- WHAT THIS TASK INVOLVES -
From the first line of the data below, copy each line up to the one containing "This screenshot has height=1008, width=1178.", and include that line too.

- INPUT DATA -
-=-=-=-=-
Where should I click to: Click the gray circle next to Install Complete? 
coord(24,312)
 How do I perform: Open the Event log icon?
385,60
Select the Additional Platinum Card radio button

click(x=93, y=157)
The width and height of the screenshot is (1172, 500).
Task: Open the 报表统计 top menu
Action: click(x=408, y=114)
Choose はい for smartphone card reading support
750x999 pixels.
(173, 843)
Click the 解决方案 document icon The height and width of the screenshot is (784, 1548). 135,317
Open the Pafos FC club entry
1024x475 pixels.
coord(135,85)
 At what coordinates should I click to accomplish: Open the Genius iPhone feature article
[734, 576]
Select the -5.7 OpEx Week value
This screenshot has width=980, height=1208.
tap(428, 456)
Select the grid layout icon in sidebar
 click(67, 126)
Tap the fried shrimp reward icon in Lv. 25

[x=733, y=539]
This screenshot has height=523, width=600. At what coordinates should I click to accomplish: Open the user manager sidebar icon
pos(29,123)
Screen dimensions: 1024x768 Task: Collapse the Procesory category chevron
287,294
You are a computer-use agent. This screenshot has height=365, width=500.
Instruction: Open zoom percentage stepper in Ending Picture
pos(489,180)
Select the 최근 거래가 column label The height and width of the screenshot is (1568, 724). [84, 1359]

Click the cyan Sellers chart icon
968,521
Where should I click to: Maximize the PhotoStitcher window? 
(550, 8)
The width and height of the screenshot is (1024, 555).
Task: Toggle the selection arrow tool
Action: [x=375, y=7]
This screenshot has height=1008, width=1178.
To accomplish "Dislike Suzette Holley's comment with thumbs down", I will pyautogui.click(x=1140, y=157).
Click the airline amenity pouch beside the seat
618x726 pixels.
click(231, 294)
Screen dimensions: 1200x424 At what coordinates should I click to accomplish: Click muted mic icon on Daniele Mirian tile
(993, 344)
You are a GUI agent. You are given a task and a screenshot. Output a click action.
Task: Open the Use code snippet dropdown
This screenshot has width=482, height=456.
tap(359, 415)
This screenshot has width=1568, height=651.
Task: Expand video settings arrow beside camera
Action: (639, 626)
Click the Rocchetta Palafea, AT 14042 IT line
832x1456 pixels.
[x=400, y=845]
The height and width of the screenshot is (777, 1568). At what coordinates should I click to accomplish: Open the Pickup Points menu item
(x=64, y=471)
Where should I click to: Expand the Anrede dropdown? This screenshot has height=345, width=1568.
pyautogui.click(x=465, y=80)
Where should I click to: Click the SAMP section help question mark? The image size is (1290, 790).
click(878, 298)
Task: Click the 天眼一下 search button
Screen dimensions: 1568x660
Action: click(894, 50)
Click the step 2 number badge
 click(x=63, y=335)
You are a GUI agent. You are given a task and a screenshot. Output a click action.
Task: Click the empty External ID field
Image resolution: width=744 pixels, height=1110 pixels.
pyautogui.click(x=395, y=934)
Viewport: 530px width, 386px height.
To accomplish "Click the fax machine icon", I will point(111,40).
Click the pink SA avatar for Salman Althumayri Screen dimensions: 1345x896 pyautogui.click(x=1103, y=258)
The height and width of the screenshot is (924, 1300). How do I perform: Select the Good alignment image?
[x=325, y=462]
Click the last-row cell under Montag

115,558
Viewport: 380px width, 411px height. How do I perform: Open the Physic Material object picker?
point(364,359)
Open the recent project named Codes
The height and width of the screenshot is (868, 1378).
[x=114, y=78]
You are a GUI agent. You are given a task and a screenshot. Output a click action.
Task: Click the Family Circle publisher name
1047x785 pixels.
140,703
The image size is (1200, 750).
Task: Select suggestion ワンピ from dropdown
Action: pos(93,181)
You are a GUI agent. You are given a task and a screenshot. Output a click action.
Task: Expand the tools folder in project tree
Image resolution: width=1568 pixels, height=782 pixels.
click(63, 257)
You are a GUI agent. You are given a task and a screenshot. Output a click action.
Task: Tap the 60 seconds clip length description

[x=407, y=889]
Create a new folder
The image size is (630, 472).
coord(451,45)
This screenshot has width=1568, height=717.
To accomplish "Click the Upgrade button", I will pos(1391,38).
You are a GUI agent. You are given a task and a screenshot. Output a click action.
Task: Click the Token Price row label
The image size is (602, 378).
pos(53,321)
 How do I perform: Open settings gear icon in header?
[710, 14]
-=-=-=-=-
- EXERCISE RESPONSE -
Where should I click to: Click the gray circle next to Install Complete? 
coord(24,312)
 How do I perform: Open the Event log icon?
385,60
Select the Additional Platinum Card radio button

click(x=93, y=157)
The width and height of the screenshot is (1172, 500).
Task: Open the 报表统计 top menu
Action: click(x=408, y=114)
Choose はい for smartphone card reading support
750x999 pixels.
(173, 843)
Click the 解决方案 document icon The height and width of the screenshot is (784, 1548). 135,317
Open the Pafos FC club entry
1024x475 pixels.
coord(135,85)
 At what coordinates should I click to accomplish: Open the Genius iPhone feature article
[734, 576]
Select the -5.7 OpEx Week value
This screenshot has width=980, height=1208.
tap(428, 456)
Select the grid layout icon in sidebar
 click(67, 126)
Tap the fried shrimp reward icon in Lv. 25

[x=733, y=539]
This screenshot has height=523, width=600. At what coordinates should I click to accomplish: Open the user manager sidebar icon
pos(29,123)
Screen dimensions: 1024x768 Task: Collapse the Procesory category chevron
287,294
You are a computer-use agent. This screenshot has height=365, width=500.
Instruction: Open zoom percentage stepper in Ending Picture
pos(489,180)
Select the 최근 거래가 column label The height and width of the screenshot is (1568, 724). [84, 1359]

Click the cyan Sellers chart icon
968,521
Where should I click to: Maximize the PhotoStitcher window? 
(550, 8)
The width and height of the screenshot is (1024, 555).
Task: Toggle the selection arrow tool
Action: [x=375, y=7]
This screenshot has height=1008, width=1178.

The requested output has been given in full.